Bitcoin telah mundur hingga zona 92,600 USD, sebuah level yang berfungsi sebagai dukungan makro dan bertepatan dengan 61,8% dari retracement Fibonacci dari gerakan impulsif terakhir. Meskipun aset telah kehilangan sementara rata-rata bergerak 50 periode di grafik mingguan—sebuah sinyal peringatan bagi para bull—, ia berhasil memulihkan dan mengonsolidasikan diri di atas rata-rata yang sama dalam kerangka waktu harian. Diskrepansi antara kerangka waktu ini mencerminkan ketidakpastian pasar saat ini.
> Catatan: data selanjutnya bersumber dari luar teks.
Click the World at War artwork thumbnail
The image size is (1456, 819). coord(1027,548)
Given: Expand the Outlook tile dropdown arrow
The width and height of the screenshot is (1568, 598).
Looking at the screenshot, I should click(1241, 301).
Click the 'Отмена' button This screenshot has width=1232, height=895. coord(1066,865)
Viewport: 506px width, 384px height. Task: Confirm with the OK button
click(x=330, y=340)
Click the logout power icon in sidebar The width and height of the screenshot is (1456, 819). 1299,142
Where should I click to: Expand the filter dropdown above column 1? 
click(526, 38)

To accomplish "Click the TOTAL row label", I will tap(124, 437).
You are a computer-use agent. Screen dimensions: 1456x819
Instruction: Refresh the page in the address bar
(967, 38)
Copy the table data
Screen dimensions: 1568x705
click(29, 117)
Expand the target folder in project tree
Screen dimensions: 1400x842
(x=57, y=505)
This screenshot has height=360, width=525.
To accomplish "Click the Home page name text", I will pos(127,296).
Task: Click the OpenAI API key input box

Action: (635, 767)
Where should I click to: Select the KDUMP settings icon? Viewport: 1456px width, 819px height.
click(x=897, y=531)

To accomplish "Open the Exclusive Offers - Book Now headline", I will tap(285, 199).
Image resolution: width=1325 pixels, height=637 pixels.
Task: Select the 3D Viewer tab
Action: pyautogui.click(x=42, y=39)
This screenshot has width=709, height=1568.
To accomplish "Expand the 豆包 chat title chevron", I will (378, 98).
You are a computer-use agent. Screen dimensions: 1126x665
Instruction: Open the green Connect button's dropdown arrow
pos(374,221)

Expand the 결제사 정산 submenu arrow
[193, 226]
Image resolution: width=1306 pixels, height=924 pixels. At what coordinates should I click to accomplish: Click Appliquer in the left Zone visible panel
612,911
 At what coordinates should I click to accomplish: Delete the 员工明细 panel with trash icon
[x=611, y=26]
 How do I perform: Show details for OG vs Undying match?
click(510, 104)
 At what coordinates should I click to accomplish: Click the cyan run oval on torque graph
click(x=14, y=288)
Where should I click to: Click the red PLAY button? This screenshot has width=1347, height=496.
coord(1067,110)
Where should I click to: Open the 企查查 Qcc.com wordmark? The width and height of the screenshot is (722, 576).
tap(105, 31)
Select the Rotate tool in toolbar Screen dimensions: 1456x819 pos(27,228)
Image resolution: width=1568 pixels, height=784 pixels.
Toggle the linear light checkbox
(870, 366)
Skenario dasar mempertahankan bias bullish bersyarat. Kuncinya terletak pada apakah harga berhasil mempertahankan wilayah 92,000 – 92,600 USD. Jika berhasil, struktur tersebut menyarankan target teknis menuju batas psikologis di 104,000 USD, tingkat yang berfungsi sebagai titik penolakan dalam struktur serupa pada awal 2022.
Namun, analisis tersebut menunjukkan dua sinyal kewaspadaan. Pertama, terdapat perbedaan penurunan yang mencolok antara harga maksimum 2024 dan indikator RSI (Relative Strength Index), yang secara teknis memprediksi penurunan ini. Kedua, RSI saat ini tetap berada di bawah level 50 pada grafik harian dan mingguan, yang mengonfirmasi bahwa momentum segera masih dikendalikan oleh penjual. Sebuah pelanggaran decisif dan penutupan mingguan di bawah 92,000 USD akan membatalkan perspektif bullish jangka pendek dan dapat memicu koreksi yang lebih dalam menuju dukungan utama di 67,400 USD, menyelesaikan pola distribusi skala yang lebih besar.